Date Approved

2007

Degree Type

Open Access Thesis

Degree Name

Master of Science (MS)

Department

Chemistry

Abstract

LL-37 is a cationic cathelin-associated broad spectrum antibiotic peptide of human neutrophils. Its mechanism of action is by disruption of the bacterial cell membrane structure. LL-21 is a simplified form of the peptide that contains only the core portion of LL-37, which retains antimicrobial activity and is easier to synthesize. We synthesized an 15N –Val-labeled LL-21 peptide which allows us to perform antimicrobial assays to know the antimicrobial activity of the new peptide LL-21 on various gram positive and gram negative bacteria. We found that our new peptide LL-21 shows good minimum inhibitory concentrations on various gram positive and gram negative bacteria except in the case of Bacillus subtilis and when compared with the parent analog, the new peptide requires slightly higher concentrations to kill the bacteria.

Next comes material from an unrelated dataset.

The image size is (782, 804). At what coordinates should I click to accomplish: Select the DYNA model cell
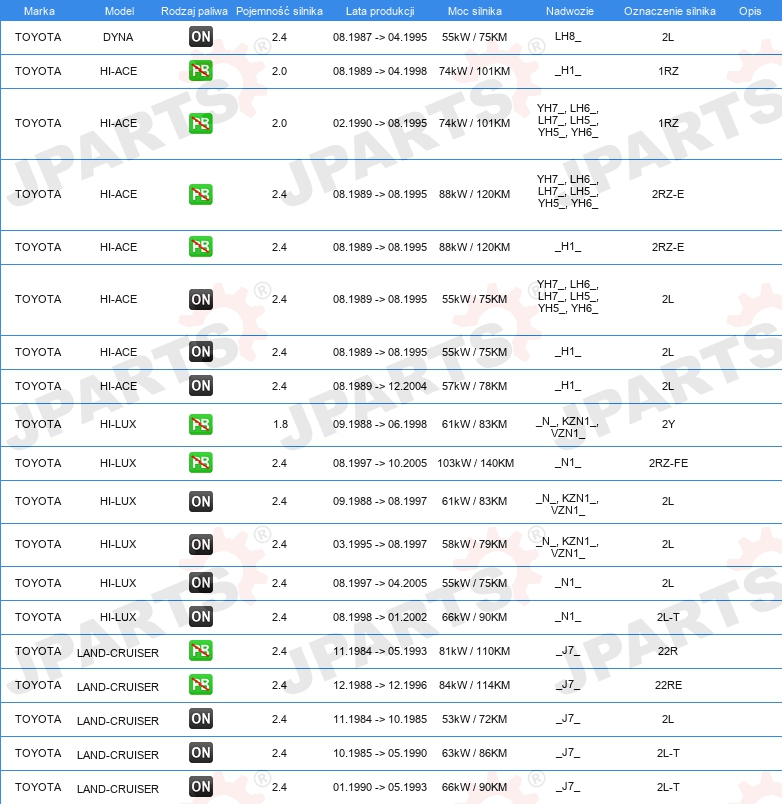(x=118, y=37)
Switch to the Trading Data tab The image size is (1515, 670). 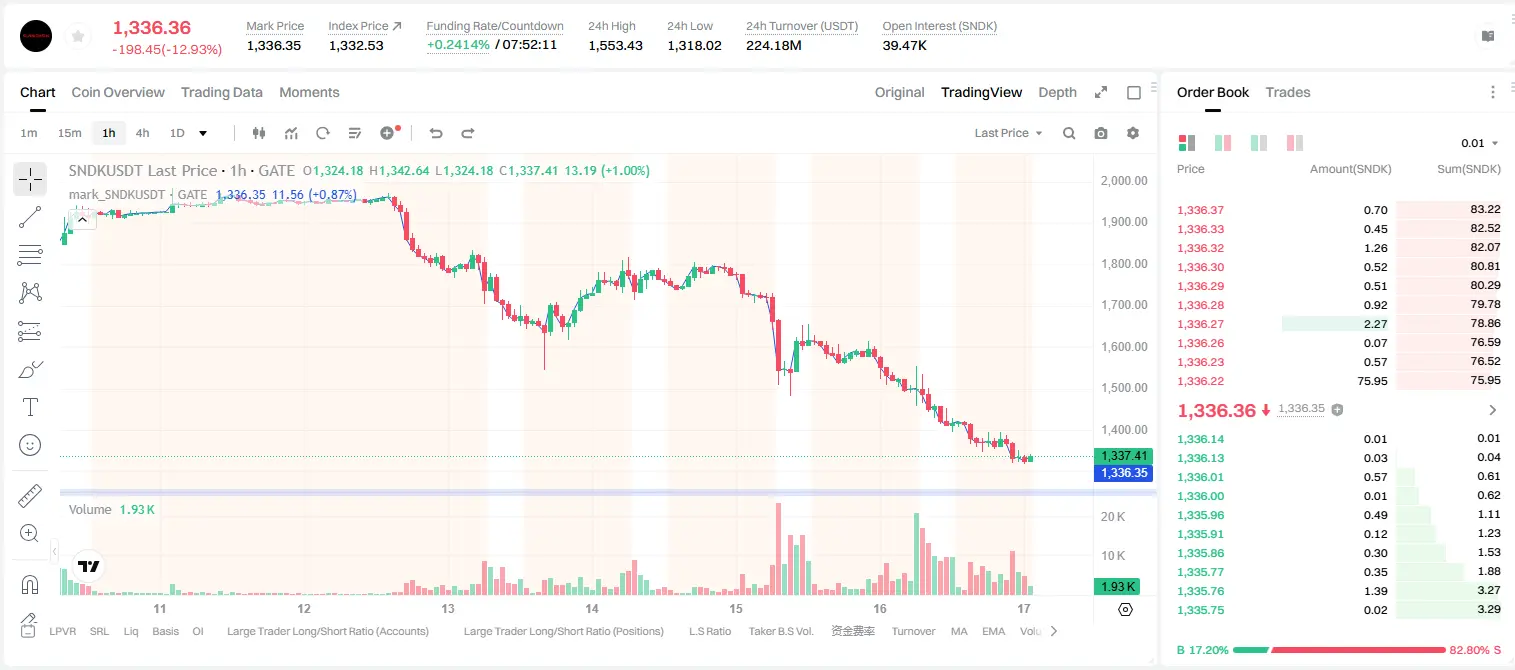[x=222, y=92]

Solid state NMR studies on LL-21 help to measure helix tilt in the bacterial cell membranes. This will provide information on its precise mode of action, either detergentlike activity or pore formation. In the future, the replacement of some of the amino acids in LL-21 with 19F and deuterium labels in specified positions will give more information on the orientation, dynamics, and rotation of the peptide in bacterial cell bilayers.